Each line below from the one containing "Open the privacy policy link" through the one containing "Image resolution: width=477" is to be given again exactly, and no line outside that span.

---- Exercise material

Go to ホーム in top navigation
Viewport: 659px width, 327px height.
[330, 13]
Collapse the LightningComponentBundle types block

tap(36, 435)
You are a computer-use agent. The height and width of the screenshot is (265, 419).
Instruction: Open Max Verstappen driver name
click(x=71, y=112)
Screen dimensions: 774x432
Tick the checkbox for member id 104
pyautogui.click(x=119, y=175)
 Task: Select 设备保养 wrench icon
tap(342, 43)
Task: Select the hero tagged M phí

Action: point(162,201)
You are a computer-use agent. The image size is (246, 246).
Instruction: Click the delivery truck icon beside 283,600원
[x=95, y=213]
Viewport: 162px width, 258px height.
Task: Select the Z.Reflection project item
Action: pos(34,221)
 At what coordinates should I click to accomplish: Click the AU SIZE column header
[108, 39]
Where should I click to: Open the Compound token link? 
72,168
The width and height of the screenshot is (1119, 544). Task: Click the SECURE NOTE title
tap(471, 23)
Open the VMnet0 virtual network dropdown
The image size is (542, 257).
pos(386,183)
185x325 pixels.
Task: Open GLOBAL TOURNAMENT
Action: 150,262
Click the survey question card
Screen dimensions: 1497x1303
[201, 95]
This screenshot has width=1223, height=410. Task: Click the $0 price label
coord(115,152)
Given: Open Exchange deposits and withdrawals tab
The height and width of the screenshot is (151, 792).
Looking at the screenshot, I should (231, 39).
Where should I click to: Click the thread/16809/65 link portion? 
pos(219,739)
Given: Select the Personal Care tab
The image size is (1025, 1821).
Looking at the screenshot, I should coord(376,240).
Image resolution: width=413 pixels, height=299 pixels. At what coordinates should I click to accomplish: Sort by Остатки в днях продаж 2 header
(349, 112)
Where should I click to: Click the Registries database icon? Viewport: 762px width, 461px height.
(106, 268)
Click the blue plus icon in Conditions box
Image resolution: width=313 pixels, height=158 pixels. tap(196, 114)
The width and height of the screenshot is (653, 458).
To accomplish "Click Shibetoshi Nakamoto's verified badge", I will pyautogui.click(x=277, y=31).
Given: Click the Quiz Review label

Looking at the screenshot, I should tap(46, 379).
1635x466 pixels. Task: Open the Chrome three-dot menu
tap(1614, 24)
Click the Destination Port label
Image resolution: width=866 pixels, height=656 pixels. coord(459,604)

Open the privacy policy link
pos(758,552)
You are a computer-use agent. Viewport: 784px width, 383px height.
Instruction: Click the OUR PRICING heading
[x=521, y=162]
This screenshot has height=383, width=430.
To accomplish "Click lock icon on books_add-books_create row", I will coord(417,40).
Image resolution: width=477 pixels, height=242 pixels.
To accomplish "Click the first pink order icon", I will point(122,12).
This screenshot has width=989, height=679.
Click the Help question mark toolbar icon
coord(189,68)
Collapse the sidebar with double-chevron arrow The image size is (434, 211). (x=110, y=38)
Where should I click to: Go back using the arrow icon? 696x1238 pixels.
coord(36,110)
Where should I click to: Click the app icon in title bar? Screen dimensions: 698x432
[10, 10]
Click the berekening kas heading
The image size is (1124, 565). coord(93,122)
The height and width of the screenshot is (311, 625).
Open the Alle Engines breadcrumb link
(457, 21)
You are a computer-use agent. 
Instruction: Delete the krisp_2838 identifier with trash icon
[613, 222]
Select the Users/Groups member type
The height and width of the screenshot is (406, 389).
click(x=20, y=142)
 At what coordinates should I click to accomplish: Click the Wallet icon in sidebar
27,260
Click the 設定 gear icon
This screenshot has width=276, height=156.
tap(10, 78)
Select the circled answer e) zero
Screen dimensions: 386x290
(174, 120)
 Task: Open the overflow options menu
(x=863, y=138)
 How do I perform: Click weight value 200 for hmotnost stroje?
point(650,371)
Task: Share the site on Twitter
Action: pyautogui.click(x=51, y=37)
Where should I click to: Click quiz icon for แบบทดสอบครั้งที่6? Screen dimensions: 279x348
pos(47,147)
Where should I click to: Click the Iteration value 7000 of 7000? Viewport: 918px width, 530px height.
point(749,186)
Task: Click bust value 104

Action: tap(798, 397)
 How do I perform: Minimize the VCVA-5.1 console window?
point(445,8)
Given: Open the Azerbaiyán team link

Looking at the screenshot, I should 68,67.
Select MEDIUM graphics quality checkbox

--------

**Your solution**
Open the privacy policy link
pos(758,552)
You are a computer-use agent. Viewport: 784px width, 383px height.
Instruction: Click the OUR PRICING heading
[x=521, y=162]
This screenshot has height=383, width=430.
To accomplish "Click lock icon on books_add-books_create row", I will coord(417,40).
Image resolution: width=477 pixels, height=242 pixels.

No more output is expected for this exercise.